Вначале мне всего лишь нужно было подписать предоперационные бумаги, но вид самого отделения и людей, которые словно тени слонялись по этажу и коридорам, уже впечатлял. Именно на этаже, а не в приемной, становится понятно: скоро ты будешь среди них. Впервые – на консультацию профессора – я зашла в соответствующее отделение с еще не остриженными волосами, и ловила на себе странные взгляды: «Ты не наша, что ты тут делаешь?» Позже меня не покидало ощущение, что я безумно всем сочувствую, но при этом присутствовал и некий страх: как они ходят, как они выглядят, неужели я стану такой? С одной стороны, очень хотелось помочь им хотя бы чем-то, а с другой – внутри рождалась мантра: «Я сделаю что угодно, я буду вести себя как угодно, но не так, не хочу идти по этому сценарию!» Полагаю, что здесь уже было не отрицание, это слишком простое объяснение. Для себя самой я не была среди тех, чье состояние казалось мне настолько тяжелым и заслуживающим сочувствия. Да, возможно, мой диагноз тоже непрост, но все равно ничего подобного: вот такие были мысли.
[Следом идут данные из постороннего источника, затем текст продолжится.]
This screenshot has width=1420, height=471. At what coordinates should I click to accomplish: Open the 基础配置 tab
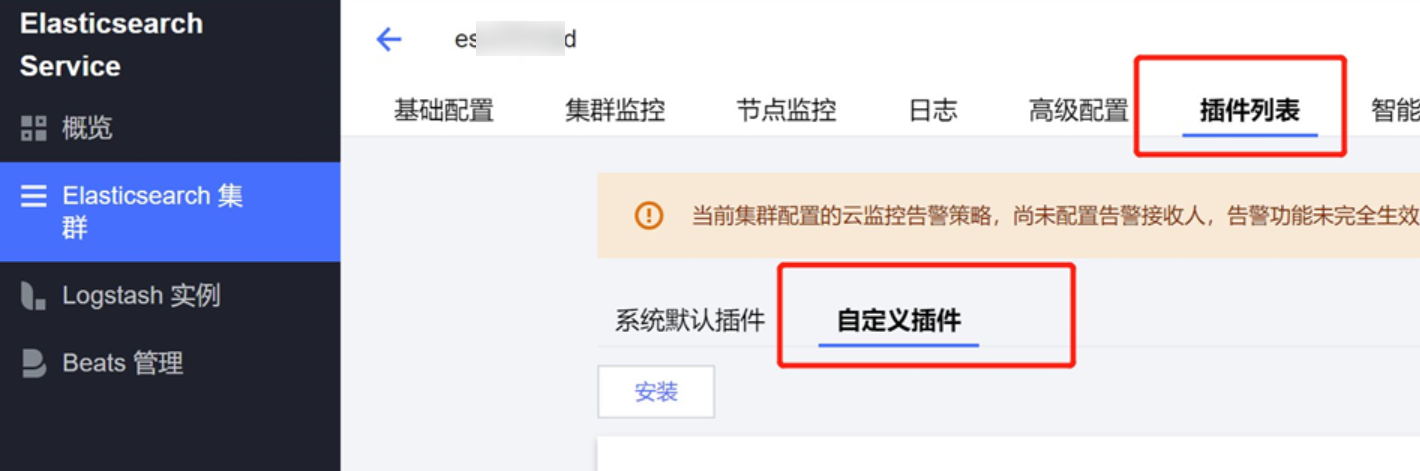click(444, 110)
Второй особенностью после пациентов были нескончаемые беседы с врачами на тему того, как все будет происходить. И если технику проведения операции со всеми неприятными подробностями непрофессионалу еще удастся пропустить мимо ушей, то о возможных осложнениях вам расскажут снова, и снова, и снова. Особенно – в нейроонкологии. Разговоры перед операцией – обычная практика, пациента обязаны уведомить обо всех нюансах, но суть вмешательства в головной мозг в том, что абсолютно любая мелочь может пойти не так. Человеческий мозг – малоизученная территория. Да, есть волшебные хирурги и гениальные ученые, понимающие, какая часть мозга за что отвечает, но даже у них нет точной информации о работе каждого из миллиардов соединений и связей этого тончайшего природного «компьютера». Буквально миллиметр в сторону – и все уже не так. Потому подробные разговоры – правильно, не спорю, и для безопасности врачей в том числе, но как же все-таки тяжело!
Близкие старались сопровождать меня, а я – не падать духом и быть бодрой для них, так что каждый из нас работал мотором позитива для другого. Но иногда эта тактика приносила курьезные итоги. Помню, мама упорствовала в том, чтобы быть со мною везде и присутствовать при всех беседах, а я, сберегая ее психику, сопротивлялась. К тому же определенные вещи и ситуации человек должен проходить сам, лично, с высокой степенью… интимности, что ли. Так правильно. И когда меня с очередной предоперационной лекцией посетил профессор в компании десятка анестезиологов, я настоятельно попросила маму выйти. Она же направилась к двери, но вместо того, чтобы закрыть ее за собой, свернула в коридорчик, ведущий к санузлу, и притаилась… в небольшом шкафу! Не знаю, как эта мысль прокралась к ней в голову и почему никто не заметил этот демарш. И вот в самый разгар описания процесса трепанации, когда я в десятый раз выслушивала, что именно со мной может пойти не так и какие осложнения меня ждут, старалась не пропустить подробности – здесь ведь специалисты, от них зависит моя жизнь! – дверцы шкафа распахнулись, и мама с нервическим хохотом «выпала» из своего убежища. Я белела и зеленела, еще не вполне отойдя от красочных медицинских подробностей, доктора ошеломленно уставились на это явление, и, видимо, окончательно убедились том, что вся наша семья – с большими странностями.
– Мама, выйди, пожалуйста! – достаточно суровым тоном произнесла я, собравшись, наконец, с мыслями.
В ответ на что она по-королевски прошествовала в коридор и, закрыв за собою двери, объявила ожидавшим там отцу и подруге:
– Меня только что дочь впервые в жизни послала на хер!
Естественно, когда врачи удалились, отец зашел в мою палату с логичным вопросом: «Полина, ты зачем „послала“ родную мать?» – и наткнулся на мое полное недоумение по этому поводу.
Мы сами создавали себе абсурдные ситуации, попахивающие то ли комедией положений, то ли легким сумасшествием, но, возможно, иначе мы бы тронулись рассудком совсем по другому поводу. Надо было как-то находить силы противостоять давящей безысходности, окружавшей любого живого человека за порогом этого воистину страшного отделения.